Give a bare count of the lines with "agent" in the material below.

**DATA FOR PROCESSING**
§
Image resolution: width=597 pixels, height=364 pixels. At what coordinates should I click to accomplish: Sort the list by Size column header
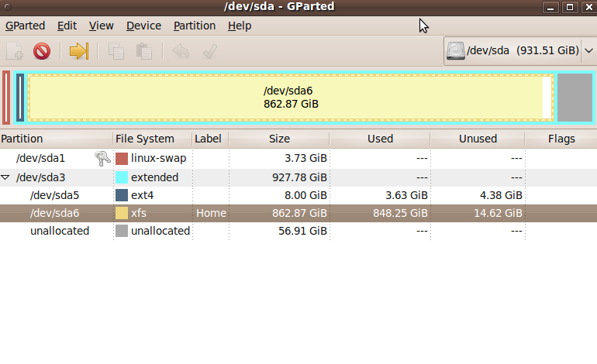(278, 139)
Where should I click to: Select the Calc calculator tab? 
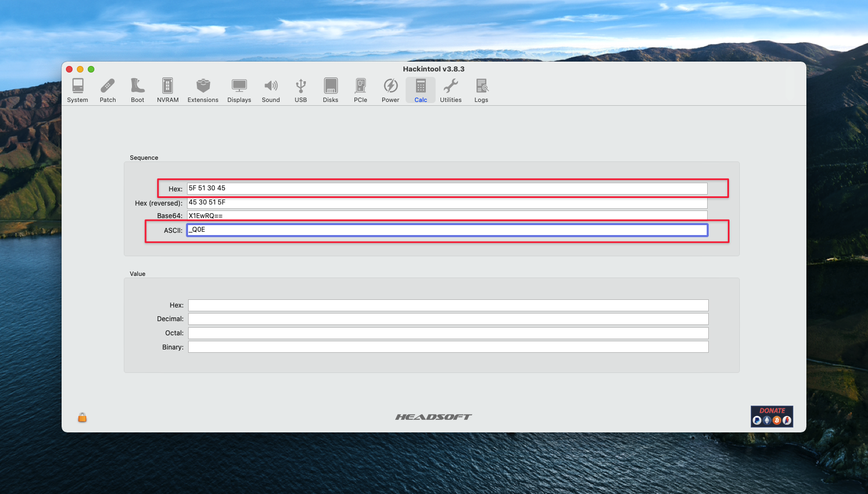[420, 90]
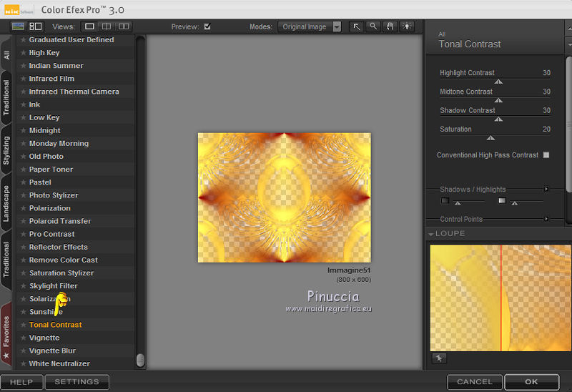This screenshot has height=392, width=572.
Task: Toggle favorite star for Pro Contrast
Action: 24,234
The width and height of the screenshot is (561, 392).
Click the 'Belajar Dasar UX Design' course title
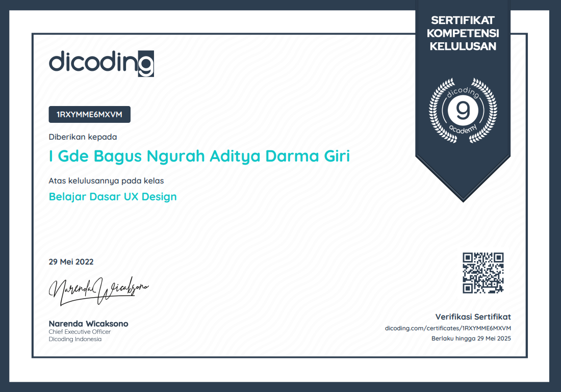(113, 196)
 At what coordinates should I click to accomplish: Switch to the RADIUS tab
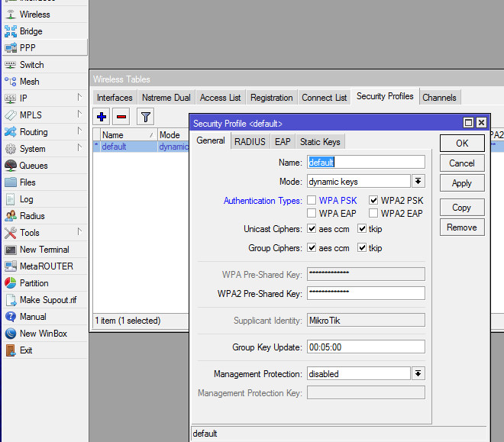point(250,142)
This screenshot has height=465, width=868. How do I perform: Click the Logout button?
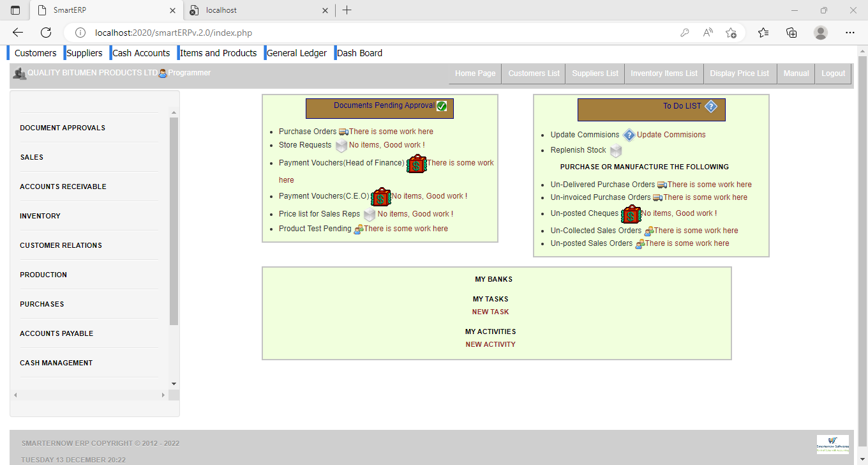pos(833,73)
§
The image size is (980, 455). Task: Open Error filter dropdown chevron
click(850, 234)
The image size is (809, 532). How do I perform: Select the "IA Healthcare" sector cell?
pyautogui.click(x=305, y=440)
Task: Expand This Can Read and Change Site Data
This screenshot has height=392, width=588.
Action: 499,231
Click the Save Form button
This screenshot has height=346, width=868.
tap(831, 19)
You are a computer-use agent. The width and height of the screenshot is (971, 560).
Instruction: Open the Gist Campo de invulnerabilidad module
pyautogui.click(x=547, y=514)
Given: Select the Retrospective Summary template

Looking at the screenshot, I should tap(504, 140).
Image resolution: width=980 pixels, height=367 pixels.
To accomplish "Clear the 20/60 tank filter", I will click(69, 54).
§
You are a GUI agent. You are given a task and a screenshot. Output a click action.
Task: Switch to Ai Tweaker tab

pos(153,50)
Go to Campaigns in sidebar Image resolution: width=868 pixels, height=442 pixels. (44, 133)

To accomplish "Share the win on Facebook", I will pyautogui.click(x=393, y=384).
§
**ANSWER TO THE EXERCISE**
2